Ruth Dynamite saysOctober 11, 2007 at 7:12 pm
For a second there I thought you were going to make Nescafe with your hot tap water. Pfew.
Of course I knew that Bossy’s fully brewed.
mimi saysOctober 12, 2007 at 2:45 am
How bad does it suck that it’s so DARK in the mornings now? Also, dark in teh middle of the night while Mimi prowls the internets in her very sexy flannel jammies, university sweatshirts, and poky eyebrows on …
Kelly saysOctober 12, 2007 at 1:37 pm
Hey, I have the exact coffee maker. But I’m strictly an Italian Roast bitch.
VDog saysOctober 12, 2007 at 10:44 pm
We have the same coffee maker, too! I think if you got married in the early-mid 2000’s you have this coffee maker.
Funny morning, Bossy. LOVED the flashlight on the Dane part.

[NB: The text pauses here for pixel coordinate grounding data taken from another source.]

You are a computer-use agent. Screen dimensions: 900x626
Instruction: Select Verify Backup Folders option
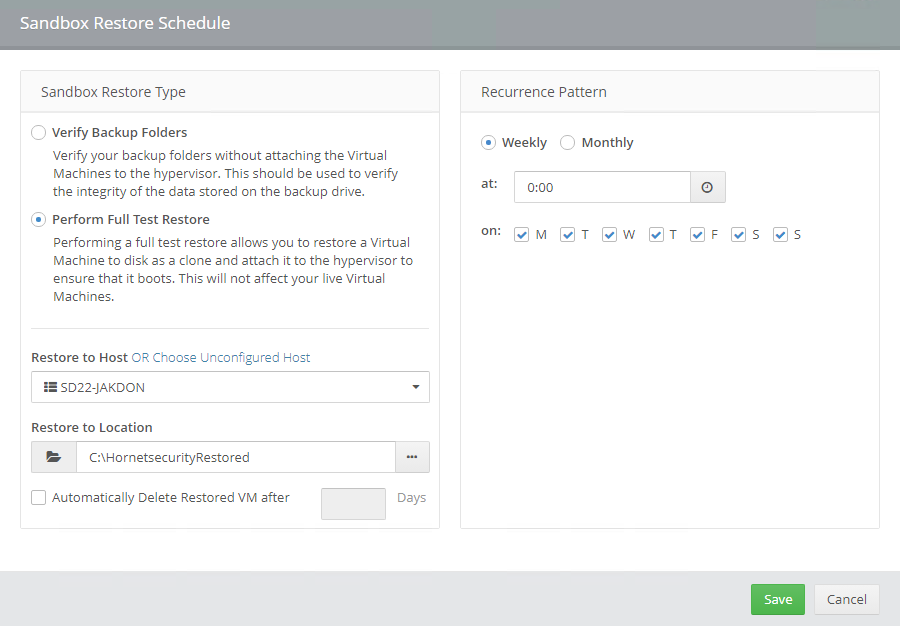(x=39, y=132)

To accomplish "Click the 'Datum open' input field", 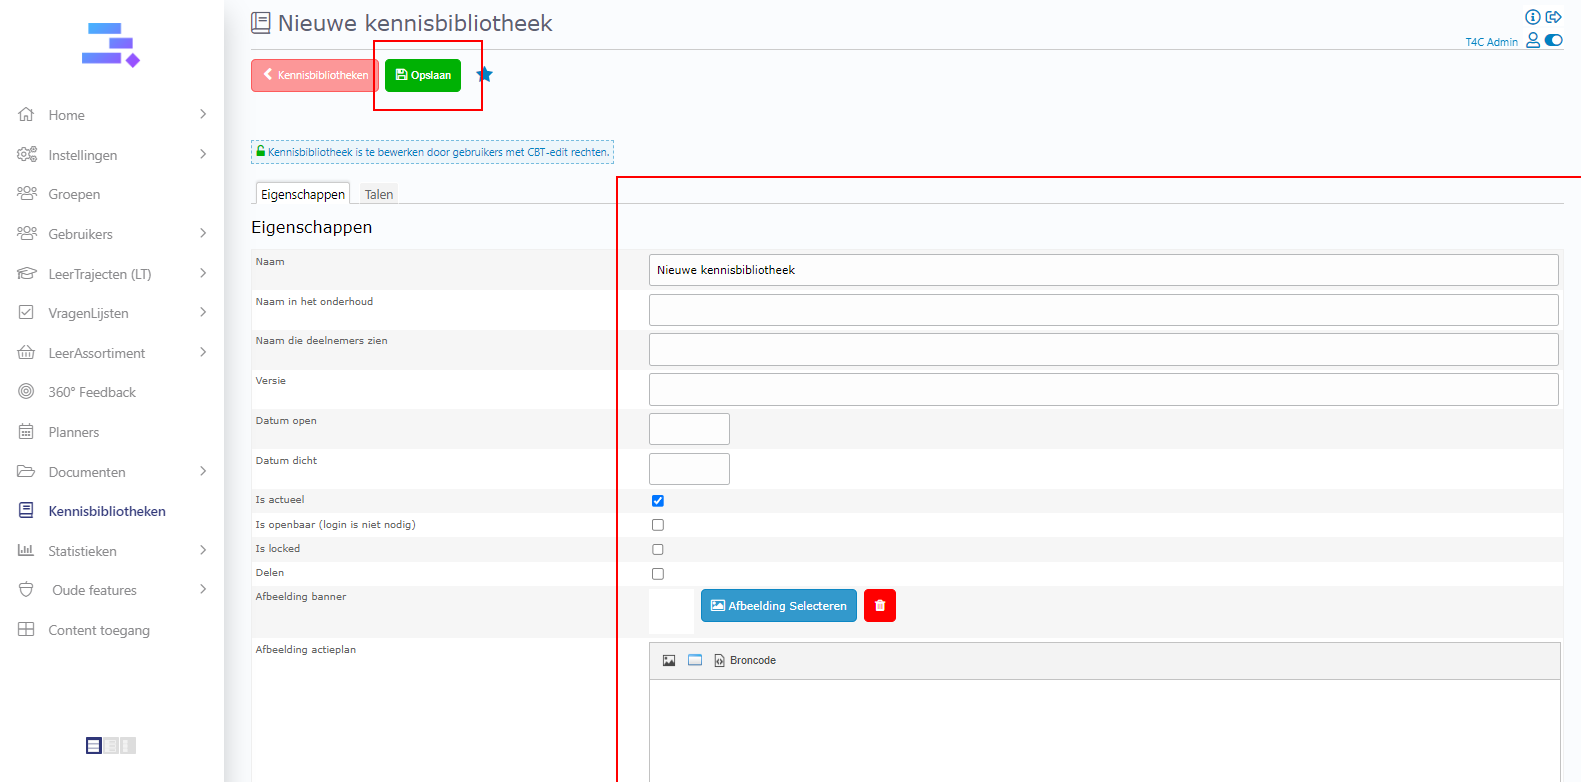I will click(689, 429).
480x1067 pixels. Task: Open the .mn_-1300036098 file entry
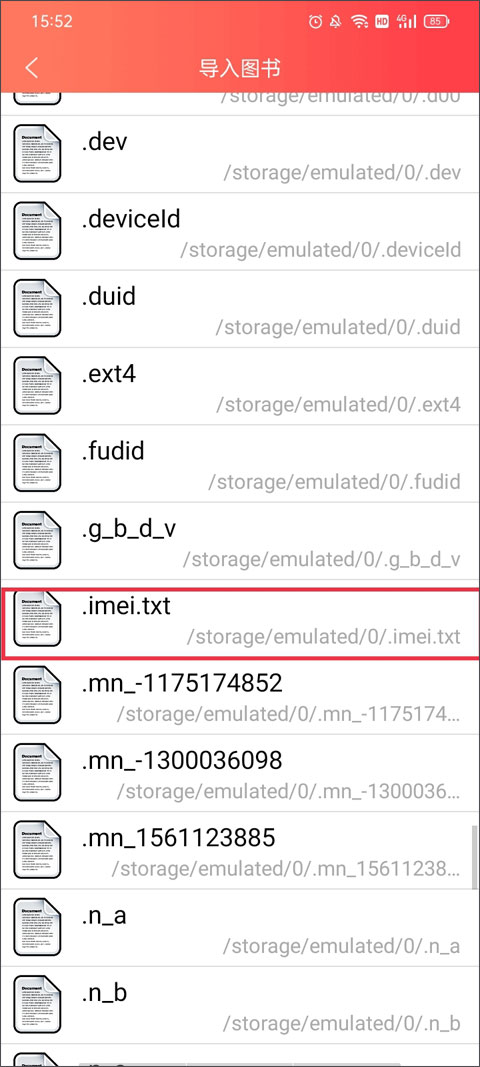pyautogui.click(x=240, y=773)
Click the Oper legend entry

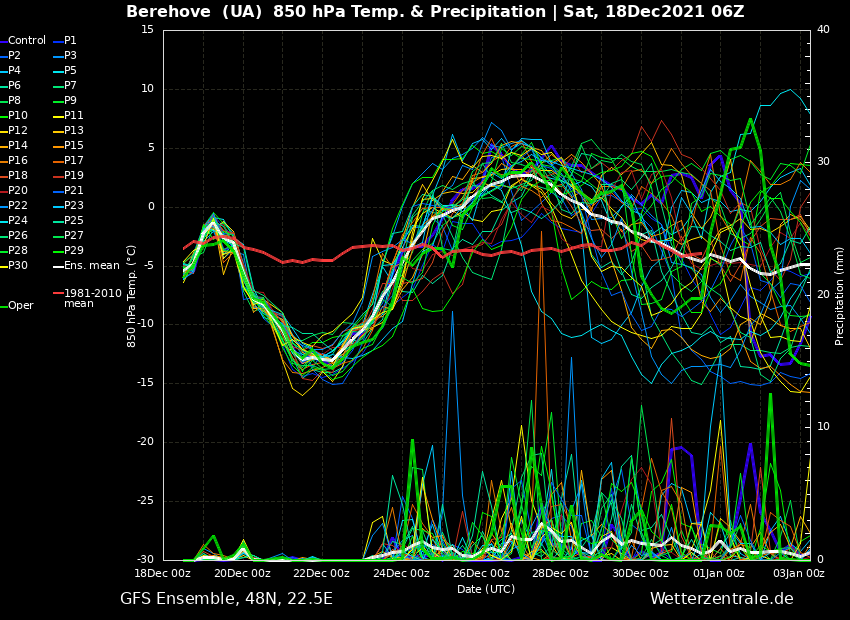[x=21, y=306]
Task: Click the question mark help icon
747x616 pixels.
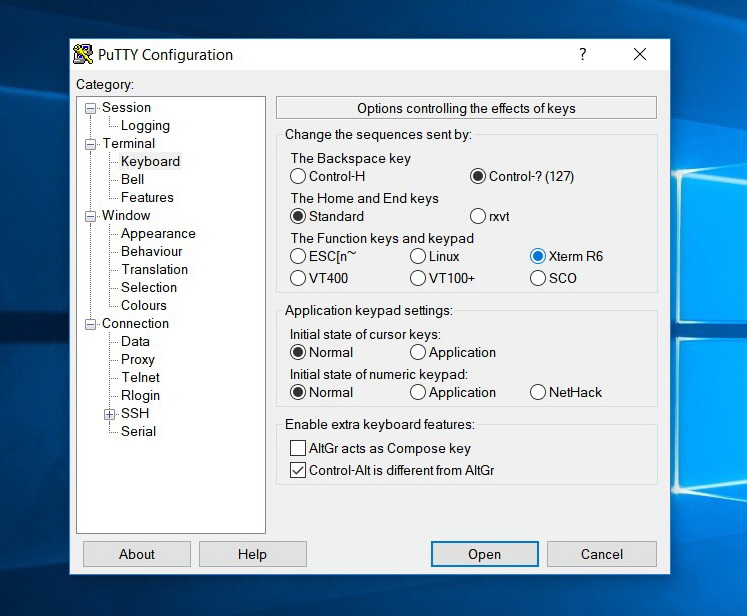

Biddy saysOctober 15, 2007 at 5:46 pm
really bossy, a denim shirt? surely the sexy bossy could come up with something better than a denim shirt…say, flannel?
cate saysOctober 15, 2007 at 10:43 pm
you just made me pee my pants, funny lady! alas, people would pee my pants from fright if i photographically documented the horror that is my morning routine…so let’s not go there…
Anna saysOctober 16, 2007 at 5:50 am
Sitting here in my own dark thirty madness I am LAUGHING!!!! Love it.
Unemployed Susan saysFebruary 5, 2009 at 8:39 pm
This is the post that made me fall in love with Bossy a little.